Cerca de 1,9 mil funcionários demitidos pelas Casas Bahia deverão ser reintegrados à folha de pagamento após decisão da Justiça do Trabalho. A empresa terá cinco dias para cumprir a determinação, tomada após uma demissão coletiva realizada sem a participação prévia de entidades sindicais.
A decisão não obriga a empresa a reabrir as 298 lojas que foram fechadas durante o processo de reestruturação. Com isso, os trabalhadores poderão ser transferidos para outras unidades ou para diferentes postos de trabalho. Caso não sejam realocados, deverão receber os valores correspondentes ao período de afastamento, conforme estabelecido pela Justiça.
A ação foi apresentada pela CNTC (Confederação Nacional dos Trabalhadores do Comércio).
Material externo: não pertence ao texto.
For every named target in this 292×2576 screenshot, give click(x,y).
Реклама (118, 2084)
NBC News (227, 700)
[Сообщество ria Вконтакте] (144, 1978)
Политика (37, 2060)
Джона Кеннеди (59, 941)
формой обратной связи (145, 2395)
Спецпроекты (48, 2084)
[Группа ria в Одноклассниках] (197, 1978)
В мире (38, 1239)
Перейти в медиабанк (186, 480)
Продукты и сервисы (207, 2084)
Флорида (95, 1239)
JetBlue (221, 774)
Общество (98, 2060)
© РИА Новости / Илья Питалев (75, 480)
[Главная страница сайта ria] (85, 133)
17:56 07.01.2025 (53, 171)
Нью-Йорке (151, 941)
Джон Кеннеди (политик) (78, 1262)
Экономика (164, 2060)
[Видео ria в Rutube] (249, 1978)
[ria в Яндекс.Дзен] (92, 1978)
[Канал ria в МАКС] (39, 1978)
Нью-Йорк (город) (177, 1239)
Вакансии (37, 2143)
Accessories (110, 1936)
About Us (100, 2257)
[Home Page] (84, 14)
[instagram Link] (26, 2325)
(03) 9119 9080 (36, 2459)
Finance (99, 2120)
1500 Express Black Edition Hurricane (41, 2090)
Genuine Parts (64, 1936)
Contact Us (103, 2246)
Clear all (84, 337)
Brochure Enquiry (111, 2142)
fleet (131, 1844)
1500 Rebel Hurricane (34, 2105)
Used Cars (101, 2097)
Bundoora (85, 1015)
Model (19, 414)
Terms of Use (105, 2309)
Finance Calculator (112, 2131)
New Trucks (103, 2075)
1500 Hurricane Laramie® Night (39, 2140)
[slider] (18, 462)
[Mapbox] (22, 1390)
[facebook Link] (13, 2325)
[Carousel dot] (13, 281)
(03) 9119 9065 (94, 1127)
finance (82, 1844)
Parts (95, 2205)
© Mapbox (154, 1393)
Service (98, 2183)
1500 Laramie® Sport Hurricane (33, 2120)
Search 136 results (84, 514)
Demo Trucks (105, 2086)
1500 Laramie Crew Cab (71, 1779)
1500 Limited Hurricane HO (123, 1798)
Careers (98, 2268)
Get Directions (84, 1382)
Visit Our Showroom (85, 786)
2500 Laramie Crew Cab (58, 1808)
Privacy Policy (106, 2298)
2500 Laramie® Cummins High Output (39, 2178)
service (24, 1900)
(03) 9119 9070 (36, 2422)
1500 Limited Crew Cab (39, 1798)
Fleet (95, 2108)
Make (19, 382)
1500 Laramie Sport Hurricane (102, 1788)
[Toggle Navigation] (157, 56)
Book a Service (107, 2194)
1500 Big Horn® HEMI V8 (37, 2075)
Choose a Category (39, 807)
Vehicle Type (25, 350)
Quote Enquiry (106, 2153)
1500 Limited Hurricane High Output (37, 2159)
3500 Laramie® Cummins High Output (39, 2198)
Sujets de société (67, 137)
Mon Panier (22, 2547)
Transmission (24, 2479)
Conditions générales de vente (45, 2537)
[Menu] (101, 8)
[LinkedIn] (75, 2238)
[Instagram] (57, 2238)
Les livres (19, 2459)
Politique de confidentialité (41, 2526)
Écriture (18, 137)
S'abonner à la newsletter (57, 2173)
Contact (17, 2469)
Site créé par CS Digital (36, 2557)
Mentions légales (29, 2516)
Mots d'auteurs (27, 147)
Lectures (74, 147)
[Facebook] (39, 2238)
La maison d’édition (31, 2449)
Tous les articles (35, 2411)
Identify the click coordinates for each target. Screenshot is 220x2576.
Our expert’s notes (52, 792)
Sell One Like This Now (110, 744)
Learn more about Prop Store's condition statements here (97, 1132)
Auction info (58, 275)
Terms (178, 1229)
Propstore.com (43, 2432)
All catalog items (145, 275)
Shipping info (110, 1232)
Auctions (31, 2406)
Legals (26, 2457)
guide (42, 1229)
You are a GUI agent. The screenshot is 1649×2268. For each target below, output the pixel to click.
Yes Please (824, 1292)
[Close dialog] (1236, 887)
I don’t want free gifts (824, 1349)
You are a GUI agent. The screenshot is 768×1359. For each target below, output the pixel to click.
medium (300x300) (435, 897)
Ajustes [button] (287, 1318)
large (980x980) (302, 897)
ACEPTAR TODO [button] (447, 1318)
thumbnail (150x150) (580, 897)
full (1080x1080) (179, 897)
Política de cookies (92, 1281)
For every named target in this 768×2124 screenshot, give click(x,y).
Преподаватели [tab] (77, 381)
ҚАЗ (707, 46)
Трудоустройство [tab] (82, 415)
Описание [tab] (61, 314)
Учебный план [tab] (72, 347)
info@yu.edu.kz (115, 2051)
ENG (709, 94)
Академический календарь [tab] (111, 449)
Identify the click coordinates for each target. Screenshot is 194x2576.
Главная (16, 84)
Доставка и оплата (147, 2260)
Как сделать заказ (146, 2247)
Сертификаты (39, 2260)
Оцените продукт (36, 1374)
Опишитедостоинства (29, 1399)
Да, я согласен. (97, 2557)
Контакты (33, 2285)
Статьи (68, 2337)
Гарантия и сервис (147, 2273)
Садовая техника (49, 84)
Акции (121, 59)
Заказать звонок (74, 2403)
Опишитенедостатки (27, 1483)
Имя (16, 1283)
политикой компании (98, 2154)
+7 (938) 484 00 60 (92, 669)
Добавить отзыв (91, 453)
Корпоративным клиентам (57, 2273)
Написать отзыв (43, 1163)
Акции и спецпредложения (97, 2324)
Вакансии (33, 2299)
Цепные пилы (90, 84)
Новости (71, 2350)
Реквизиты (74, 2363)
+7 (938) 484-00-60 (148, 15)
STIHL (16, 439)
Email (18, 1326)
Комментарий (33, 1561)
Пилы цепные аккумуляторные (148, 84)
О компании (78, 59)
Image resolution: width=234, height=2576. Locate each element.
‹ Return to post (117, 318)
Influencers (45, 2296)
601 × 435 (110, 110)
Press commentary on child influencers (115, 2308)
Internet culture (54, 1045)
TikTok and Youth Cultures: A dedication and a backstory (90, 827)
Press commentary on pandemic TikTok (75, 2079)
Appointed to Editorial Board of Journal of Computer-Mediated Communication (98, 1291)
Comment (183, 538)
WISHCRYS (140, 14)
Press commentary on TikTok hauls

Segundo o advogado trabalhista Ariovaldo Aparecido da Câmara, a decisão representa uma vitória para os funcionários e permite que os sindicatos participem das negociações sobre o futuro dos trabalhadores. Desde 2022, após decisão do STF (Supremo Tribunal Federal), empresas precisam negociar previamente com os sindicatos antes de realizar demissões em massa. A regra, porém, não impede a redução do quadro de funcionários.
Funcionários voltarão às mesmas lojas?
Não necessariamente. Como centenas de unidades foram fechadas, a empresa poderá transferir os funcionários para outros estabelecimentos ou postos de trabalho. A advogada Elisa Alonso explica que cada caso deverá ser avaliado individualmente.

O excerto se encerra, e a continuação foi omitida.